=== TASK REQUIREMENTS ===
1. Decide whether each statement agrees with the text on Hadza sharing. For each, answer yes or no and quote the deciding words.
(a) The researchers found that people preferred living with more cooperative people.
(b) The researchers visited 56 camps in Tanzania over six years.
(c) In the game, the Hadza were asked to consider sharing money with the group.
2. Retype the part of the text on Hadza sharing that opens with the words containing "The findings show" and closes with "norms and behaviour.".
3. Extend the text on Hadza sharing by writing what comes after its final sentence.

=== SELECTION ===
= = = = = = =
Their new evidence shows that the Hadza are generally willing to share. But, that doesn’t mean that they always do. In fact, whether a particular individual will share generously depends less on the individual and more on the group they happened to live with at the time.
“We found that year after year, willingness to share with others clustered within residence groups or what we call ‘camps,'” says lead author Coren Apicella of the University of Pennsylvania. “People were living with other people who were similar to them in levels of generosity.”
“We also found individual willingness to share changed from year to year to match their current campmates and found no evidence that people preferred living with more cooperative people,” adds Kristopher Smith, the study’s first author. Importantly, those trends persisted even as the Hadza people changed campmates about every couple of months.
The findings show that it isn’t that people who like to share choose to live with others who also like to share. Rather, people adapt their own sharing tendencies so as to match that of the group they currently live in. In other words, sharing is driven by local group norms and behaviour.
The researchers, including Apicella and Smith along with Tomas Larroucau and Ibrahim Mabulla, were particularly interested in exploring cooperation in the Hadza. That’s because the Hadza still obtain a majority of their calories by hunting and gathering, a subsistence lifestyle that more closely approximates most of human evolution.
“The Hadza are one of the last populations left on the planet who live a similar lifestyle to how our ancestors lived for millions of years,” Mabulla says. “They offer insight into how cooperation evolved.”
“Food is unreliable and people often worry about there being enough food to feed themselves and their families,” Apicella says. “To counteract this, the Hadza share their food with their campmates. High levels of cooperation help to ensure survival in this unpredictable setting.”
To find out what drives the Hadza’s cooperative behavior, the researchers visited 56 camps in Tanzania over six years. During those visits, nearly 400 Hadza adults of all ages were asked to play a public goods game. While the game is typically played by asking people to decide whether to share money with the group or keep it for themselves, the researchers instead asked the Hadza to consider sharing straws of honey, their favorite food.
= = = = = = =
=== DATA BLOCK ===
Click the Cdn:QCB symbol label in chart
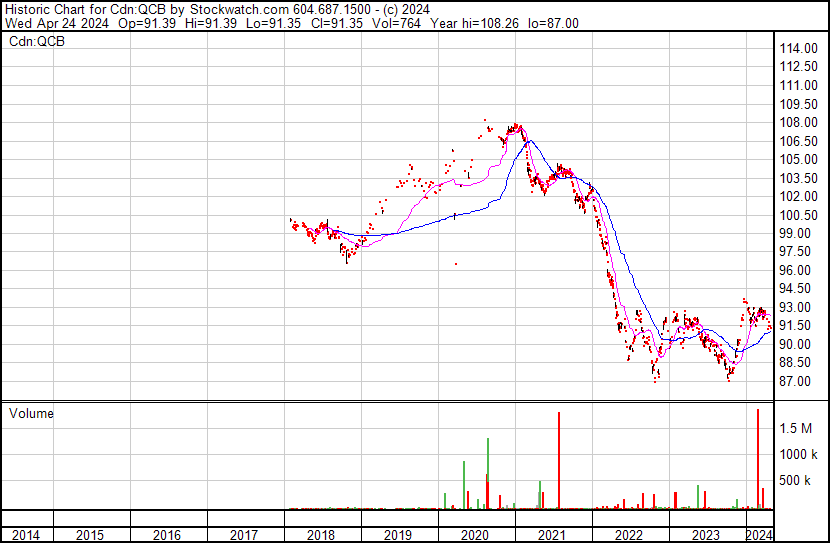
= = = = = = =
=== FINAL ANSWERS ===
1.
(a) No: "found no evidence that people preferred living with more cooperative people"
(b) Yes: "the researchers visited 56 camps in Tanzania over six years"
(c) No: "the researchers instead asked the Hadza to consider sharing straws of honey, their favorite food"

2.
The findings show that it isn’t that people who like to share choose to live with others who also like to share. Rather, people adapt their own sharing tendencies so as to match that of the group they currently live in. In other words, sharing is driven by local group norms and behaviour.

3.
Each person started with four straws, which they could put toward the whole group or not. The honey straws contributed to the group got tripled.
The data showed that Hadza individuals living in certain camps were consistently more generous than others were. Moreover, individuals behaved differently over time, modifying their behavior to match the norms of the camp they were currently living in.
“You have some camps in which everyone is contributing and some where people are contributing very little,” Smith says. “In a random population, you’d expect all the camps to contribute similar amounts.”
“We were surprised to find that people do not have a stable tendency to cooperate and are instead influenced by those around them,” Apicella says. “Our results show that there is no such thing as good guys and bad guys,” challenging a swath of evolutionary models for explaining cooperation that assume dispositional types: cooperators and defectors.
The findings highlight the flexible nature of human cooperation, the researchers say. More generally, they show that generosity can be contagious.
“If you find yourself surrounded by selfish people, you don’t necessarily have to find a new crowd, but by being generous yourself, you can get others to be generous as well,” Smith says.